## Begin Data for this exercise

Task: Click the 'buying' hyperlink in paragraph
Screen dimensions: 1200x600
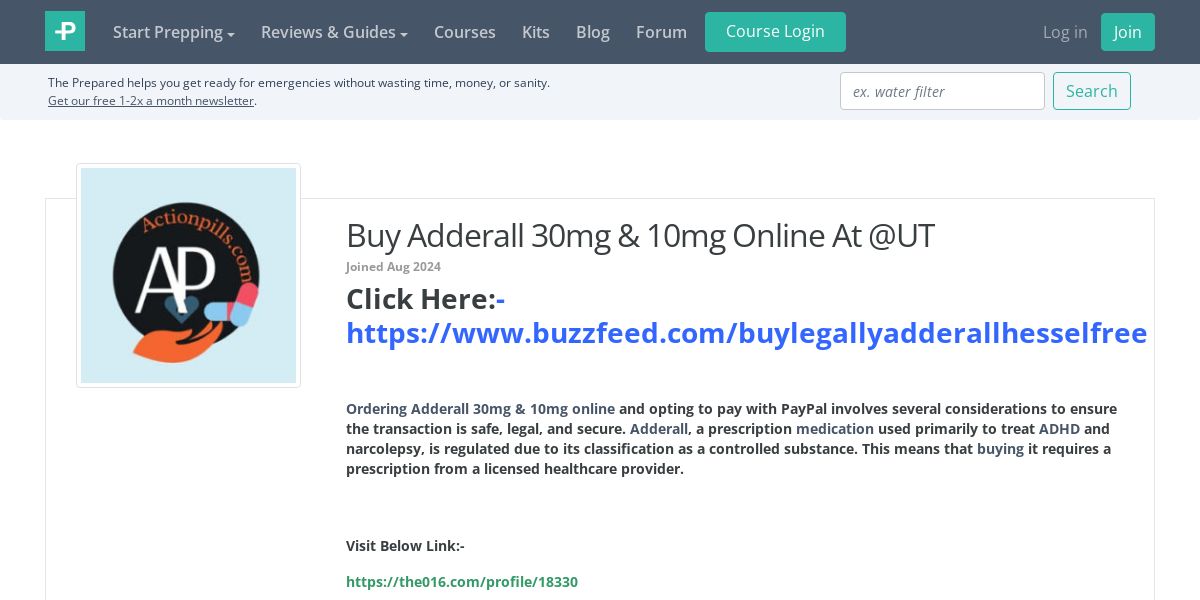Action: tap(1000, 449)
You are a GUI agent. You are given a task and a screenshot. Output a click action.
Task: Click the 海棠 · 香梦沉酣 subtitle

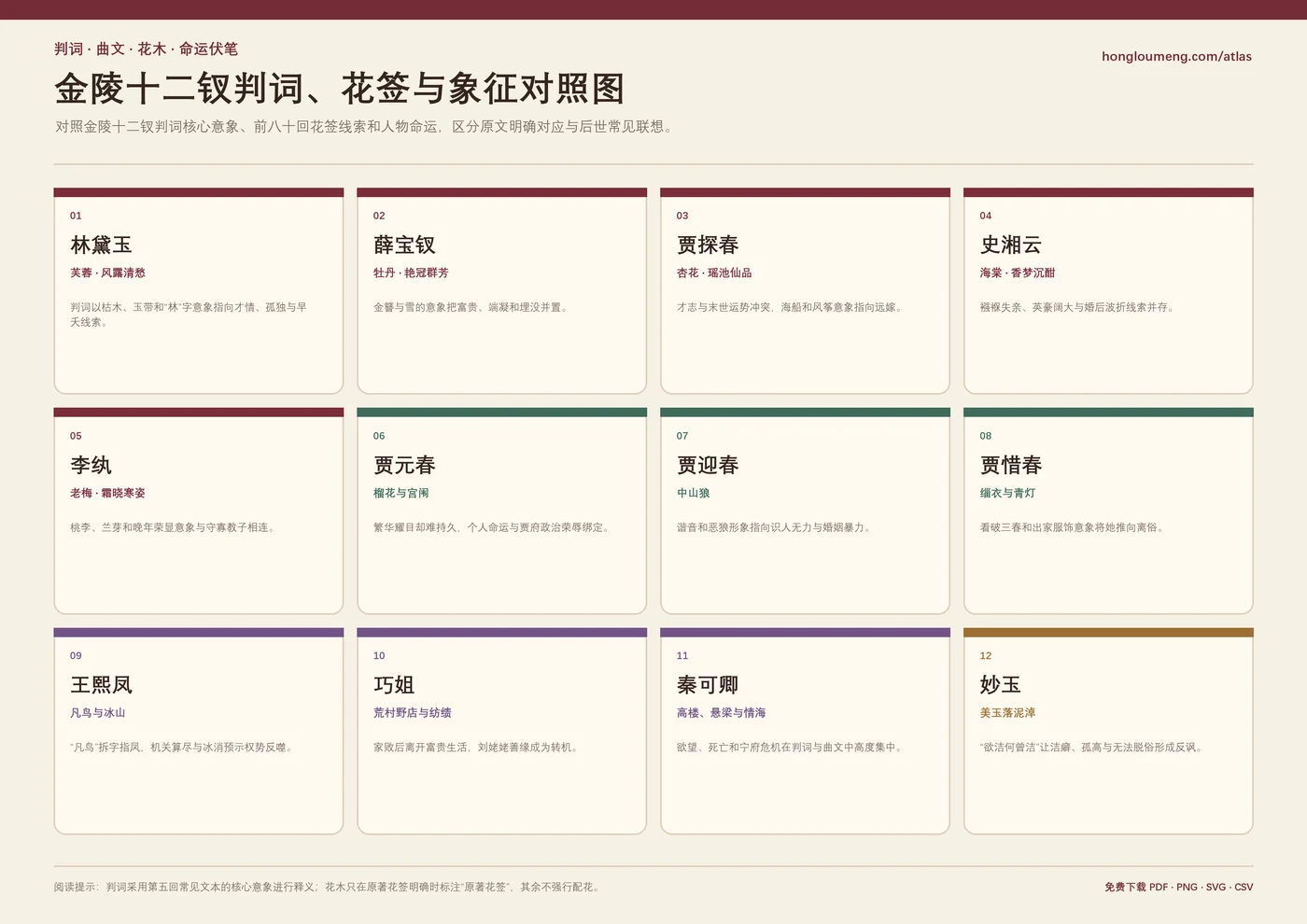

## End Data for this exercise

Retype the material above word for word, leaving out the pictures.

Answer for this exercise
Task: Click the 'buying' hyperlink in paragraph
Screen dimensions: 1200x600
Action: tap(1000, 449)
You are a GUI agent. You are given a task and a screenshot. Output a click action.
Task: Click the 海棠 · 香梦沉酣 subtitle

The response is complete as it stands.